Keputusan berat ini diumumkan langsung oleh Gubernur Banten, Andra Soni, dalam konferensi pers di Posko Utama SAR Gabungan, Dermaga Marina Carita, Kabupaten Pandeglang. Penutupan operasi dilakukan setelah seluruh prosedur teknis penyisiran dinilai maksimal namun belum membuahkan hasil signifikan di lapangan.

Bacaan Lainnya

“Sudah tidak efektif, maka dengan berat hati pelaksanaan operasi gabungan ini dinyatakan dihentikan,” ujar Andra Soni di hadapan para awak media dan keluarga korban.

Hilangnya kapal cepat KM Arupadatu I bermula ketika rombongan jurnalis tersebut tengah menjalankan tugas peliputan khusus di kawasan perairan Selat Sunda. Namun, di tengah agenda tersebut, kapal yang membawa delapan orang di dalamnya itu dilaporkan hilang kontak dan tidak kunjung kembali ke daratan, memicu respons cepat dari berbagai instansi SAR.

Selama sepuluh hari operasi berjalan, skala pengerahan kekuatan tercatat sangat masif.

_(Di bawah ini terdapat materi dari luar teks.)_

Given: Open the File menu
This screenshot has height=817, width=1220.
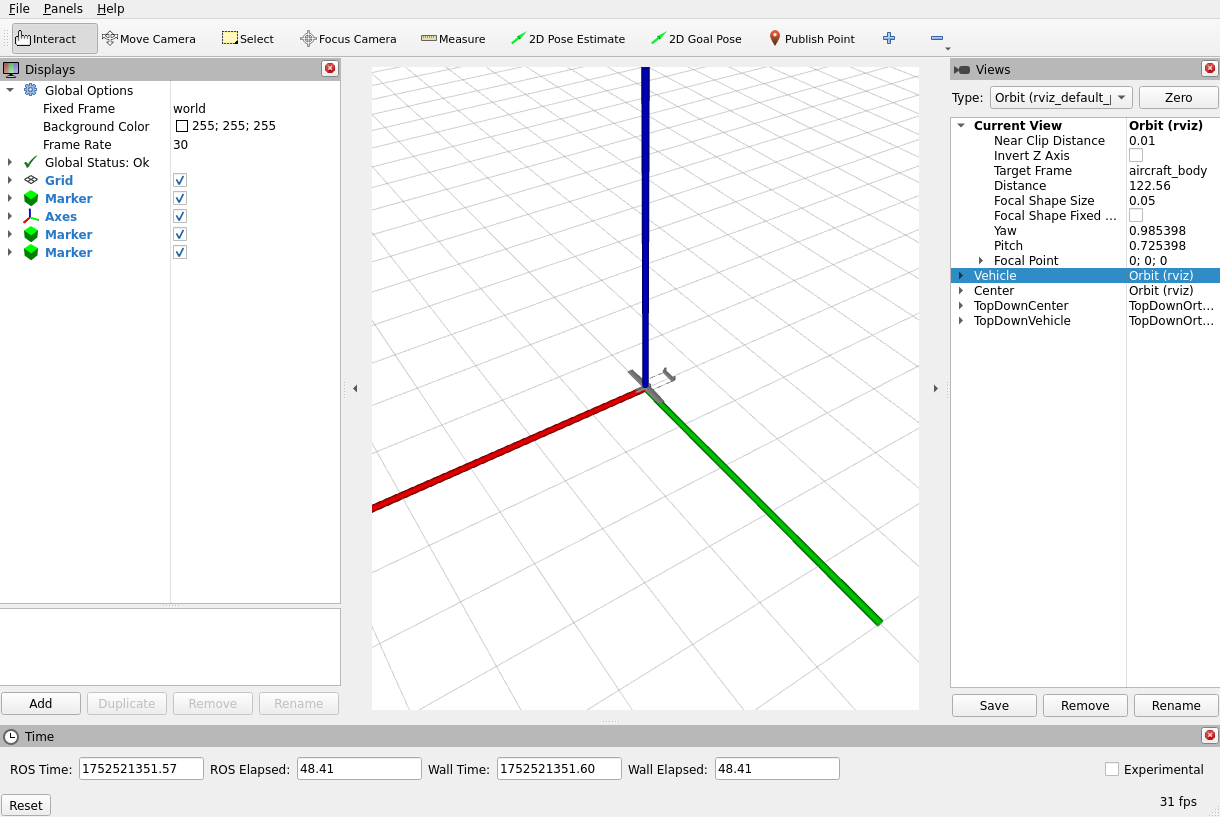Looking at the screenshot, I should pyautogui.click(x=19, y=9).
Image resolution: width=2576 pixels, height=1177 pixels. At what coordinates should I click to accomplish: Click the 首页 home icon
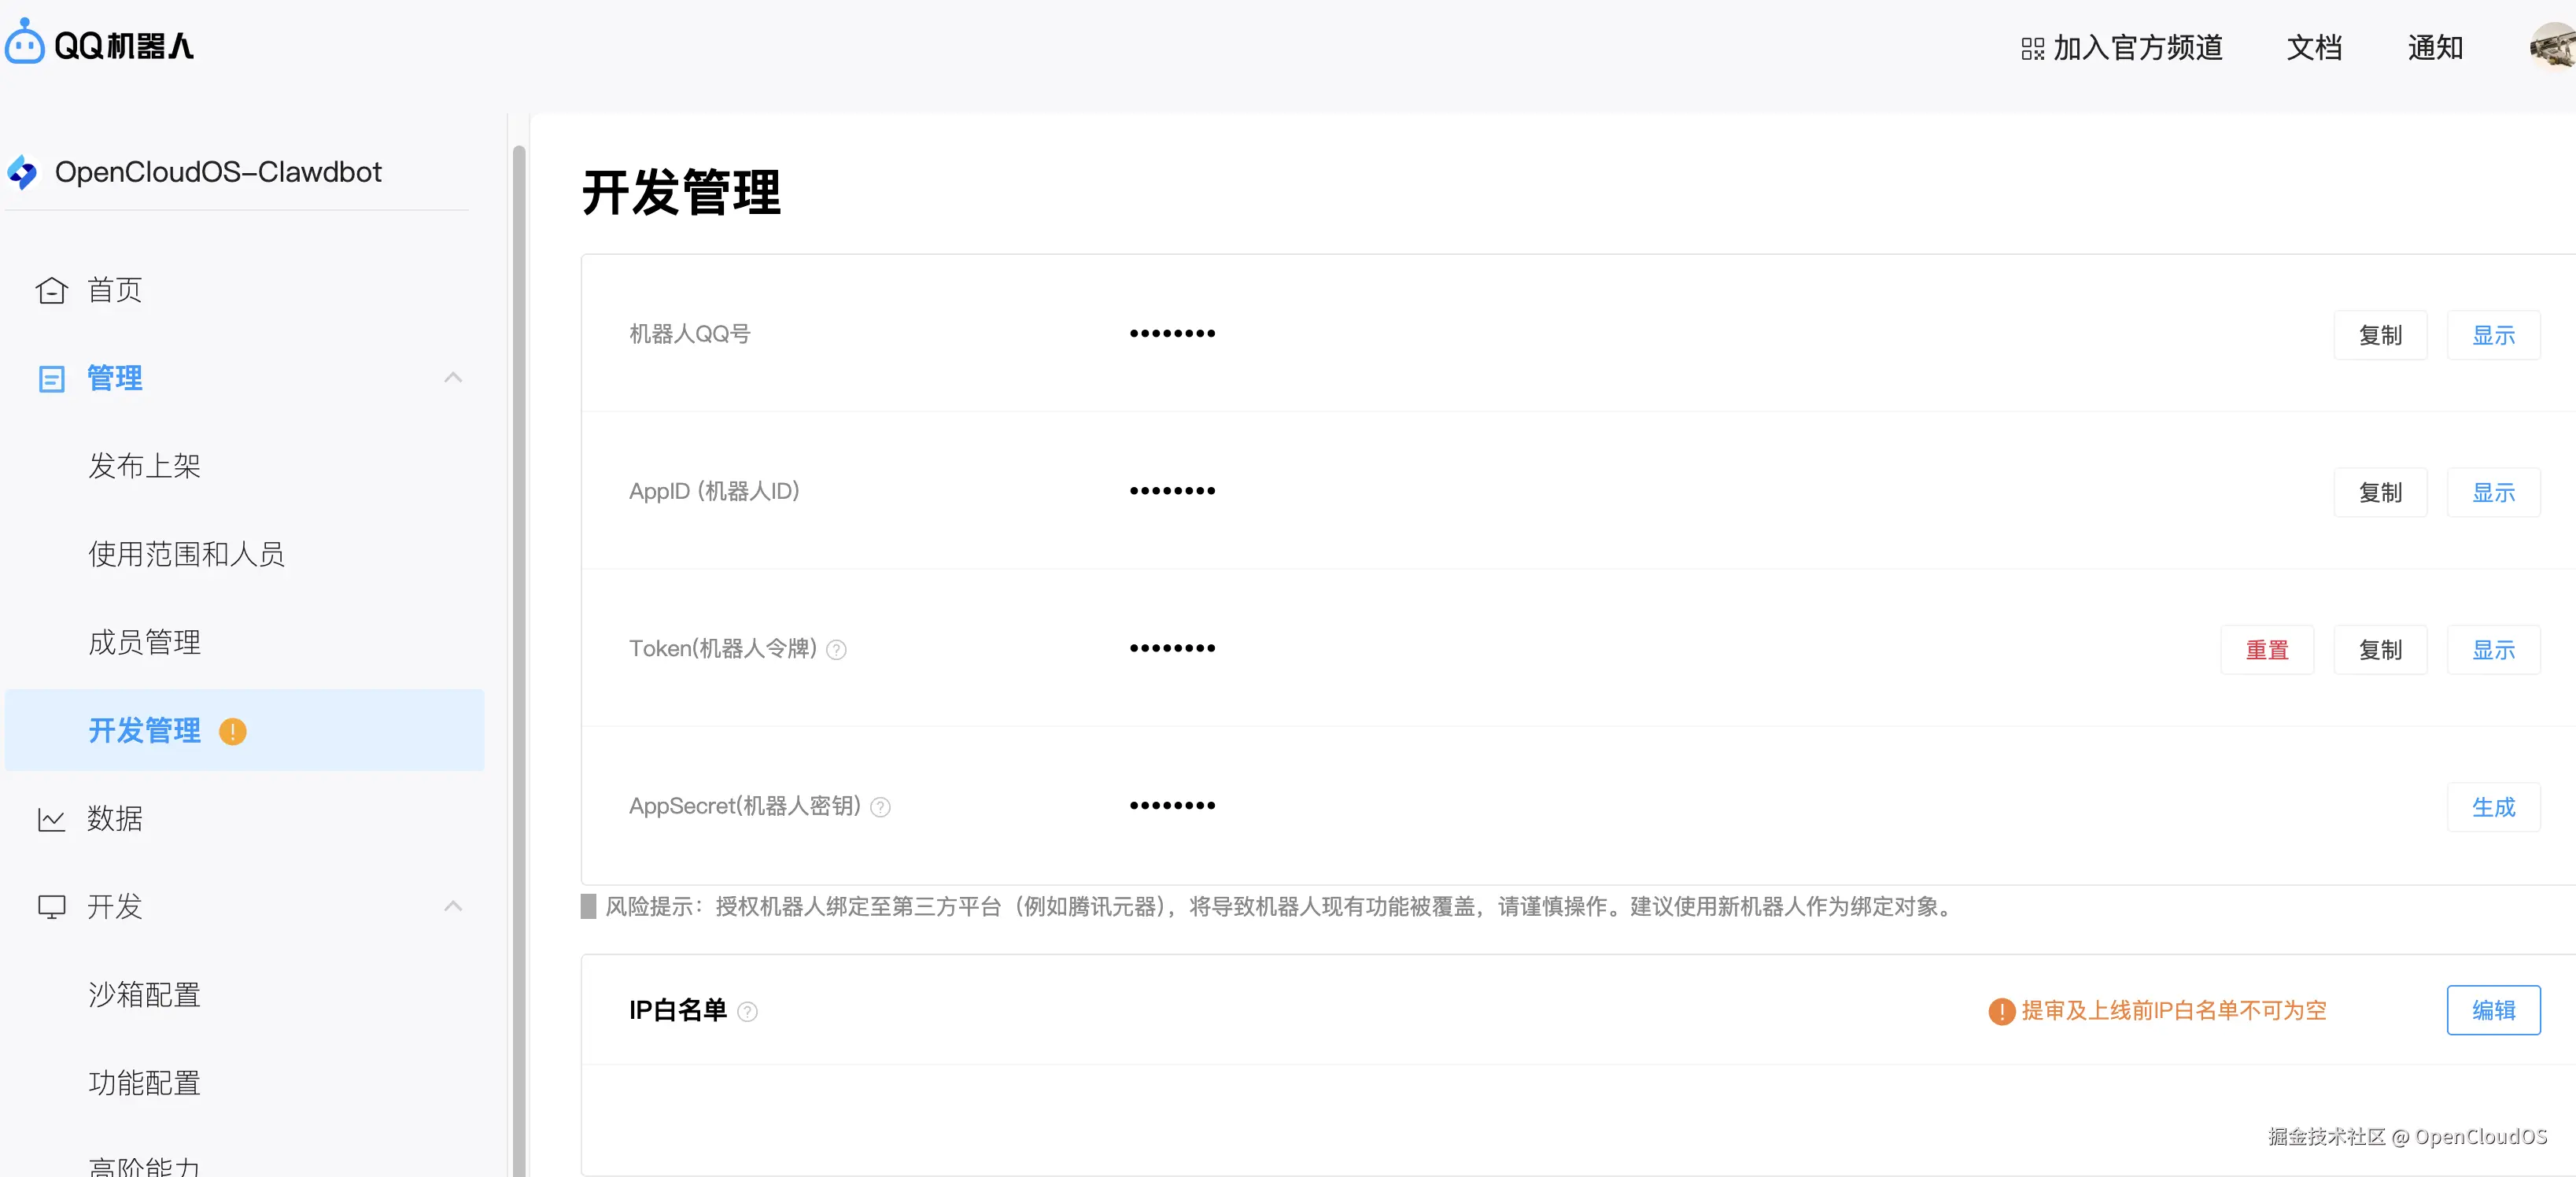(x=51, y=290)
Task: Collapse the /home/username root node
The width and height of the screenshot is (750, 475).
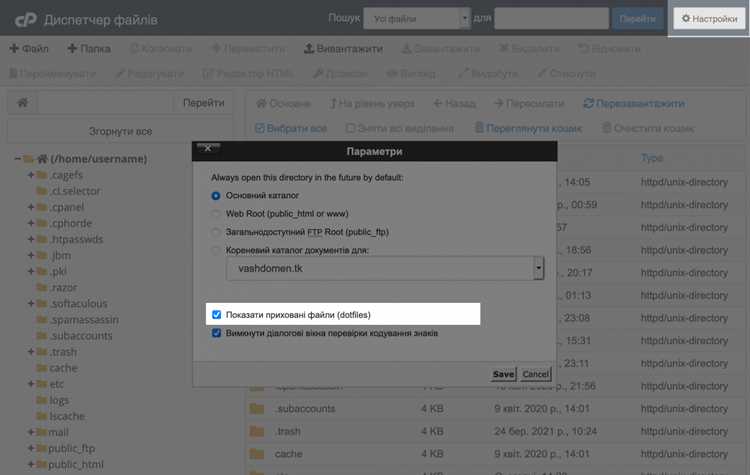Action: 18,158

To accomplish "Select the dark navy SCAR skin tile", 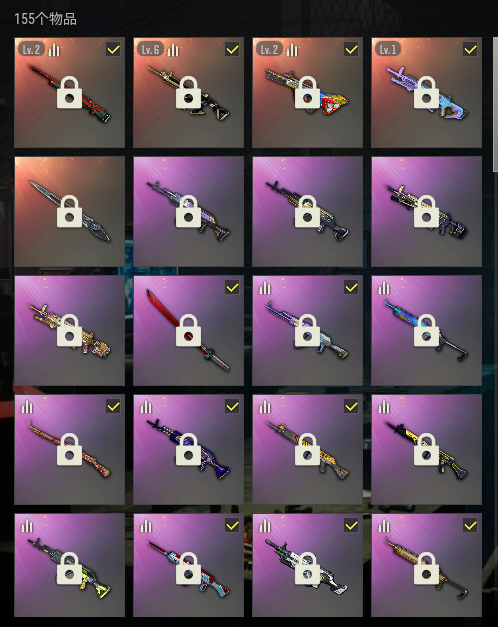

Sebanyak 523 personel SAR gabungan yang terdiri dari unsur Basarnas, TNI Angkatan Laut, Polairud, relawan, serta dukungan instansi terkait diterjunkan secara serentak. Operasi ini mencakup tiga matra sekaligus, yakni penyisiran darat di garis pantai sekitar, patroli laut intensif, hingga pemantauan udara.

Luas area pencarian pun diperluas secara bertahap hingga mencakup cakupan wilayah sekitar 8.509 nautical mile (NM) persegi, dengan titik fokus di sekitar Pulau Sebesi, Pulau Sertung, Pulau Panjang, hingga kawasan sekitar Anak Krakatau. Kendati demikian, kondisi cuaca perairan yang dinamis serta luasnya cakupan area menjadi tantangan berat tersendiri bagi tim di lapangan.

Dalam proses pencarian tersebut, tim sempat mendeteksi dan mengamankan sejumlah material serta serpihan yang mengapung di lautan. Total ada 13 objek terapung yang berhasil dievakuasi untuk diperiksa lebih lanjut.

Kendati demikian, hasil verifikasi dan pemeriksaan mendalam yang dilakukan oleh Direktorat Polisi Perairan dan Udara (Ditpolairud) Polda Banten menyimpulkan bahwa seluruh benda temuan tersebut sama sekali tidak memiliki kaitan fisik maupun kepemilikan dengan KM Arupadatu I ataupun para korban.

Dengan dihentikannya operasi resmi ini, pihak berwenang tetap membuka ruang koordinasi apabila di kemudian hari ditemukan petunjuk baru atau laporan masyarakat terkait keberadaan korban maupun kapal. Seluruh jajaran pemerintah dan unsur yang terlibat menyampaikan duka mendalam serta apresiasi atas dedikasi dan kerja keras ratusan personel yang telah berjuang tanpa kenal lelah selama sepuluh hari pencarian di perairan Selat Sunda. (Aang).